November 17, 2017
Our gut microbiomes, responsible for a wide range of digestive, physiological and even behavioral functions, have evolved over thousands of years as human behavior and activities have changed.
In a new study, researchers led by Colorado State University determined that recent human activities have also likely had impacts on the gut microbiomes of animals.
Billions of bacterial cells are present within a person's guts, providing a thousand times more genes than the human genome. This collective set of genes, known as the gut microbiome, is increasingly acknowledged as a second genome and was built up over millions of years of co-evolution between microbes and their host. Changes in the composition of the gut microbiome can have important consequences for human health.
Recent changes in lifestyle — such as those introduced after the transition from hunting and gathering to farming roughly 10,000 years ago, as well as during and after the Industrial Revolution — have introduced marked changes in the human gut microbiome. In a new article in Scientific Reports, researchers from Colorado State and the University of Copenhagen in Denmark demonstrated that recent human activities also have affected the gut microbiomes of animals.
The researchers focused on horses, because animals that have never been successfully domesticated — the Przewalski’s horses, born either captive in zoos or in reintroduction reserves — can be compared to domesticated horses. Their methodology was based on the deep-sequencing of DNA barcodes to identify the bacterial species that form the gut microbiome as well as the plants that are part of the animals’ diet.
“For DNA tests to be robust, we had to collect fresh feces in the field and maintain these at cold temperatures up until the analyses would be performed in the laboratory,” said Ludovic Orlando, senior author of the study, University of Copenhagen professor of molecular archaeology and CNRS research director at the University Paul Sabatier in Toulouse, France. “This was quite challenging, considering that Przewalski’s horses are endangered wild animals and that the closest city was about an eight-hour drive from the reintroduction reserve. That would have been impossible without the fantastic team of local rangers from the TAKH association, which has been supporting the conservation of Przewalski’s horses for almost 30 years.”
The results showed that the gut microbiota of the Przewalski’s horses living in the Seer reserve in Mongolia was more diverse than that of Mongolian horses living nearby. Dietary preferences, as well as the social status of the animal within a herd and its age, were also found to affect the composition of the microbiome. Further, the gut microbiome of reintroduced animals born in zoos was strikingly less diverse than that of animals born in reintroduction reserves.
This work has two far-reaching implications, the researchers said.
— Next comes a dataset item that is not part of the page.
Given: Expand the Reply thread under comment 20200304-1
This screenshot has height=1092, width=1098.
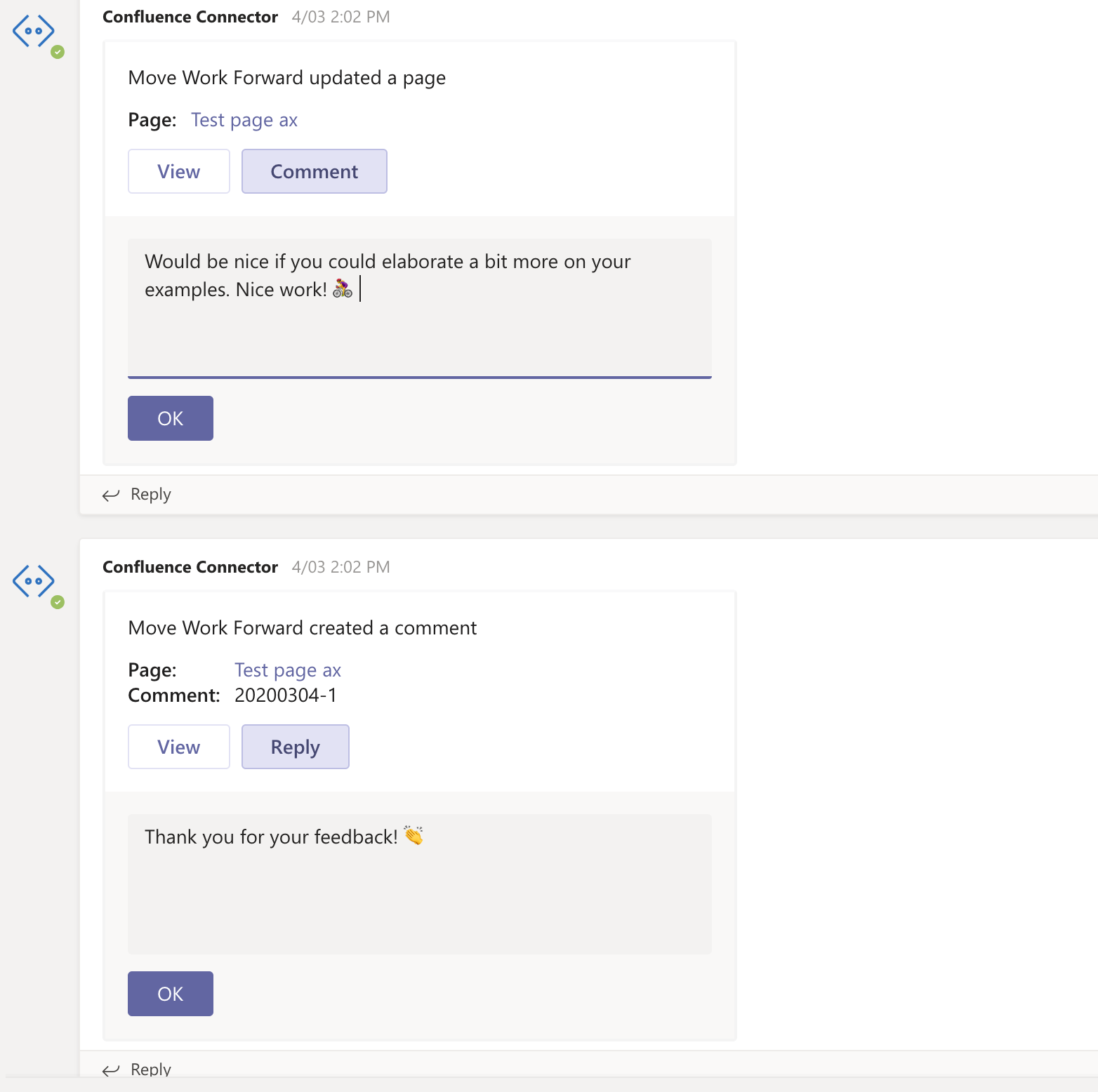Looking at the screenshot, I should tap(150, 1070).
“First, it opens for the possibility that domestication has not only changed the genomes of the animals but has also impacted the composition of their microbiome,” said Jessica Metcalf, one of the lead authors of the study and assistant professor of animal sciences at Colorado State University. “If true, breeding programs will have to pay attention to microbiomes if aimed at preserving the whole functional potential of extant breeds. This has potentially massive consequences for the agricultural industry."
“Second, now that we know that captivity also affects the long-term composition of gut microbiomes, we need to consider the potential consequences on the animal’s chances of survival once reintroduced in the wild,” Orlando added. “Gut microbiomes might, thus, be an important factor in the success of reintroduction programs.”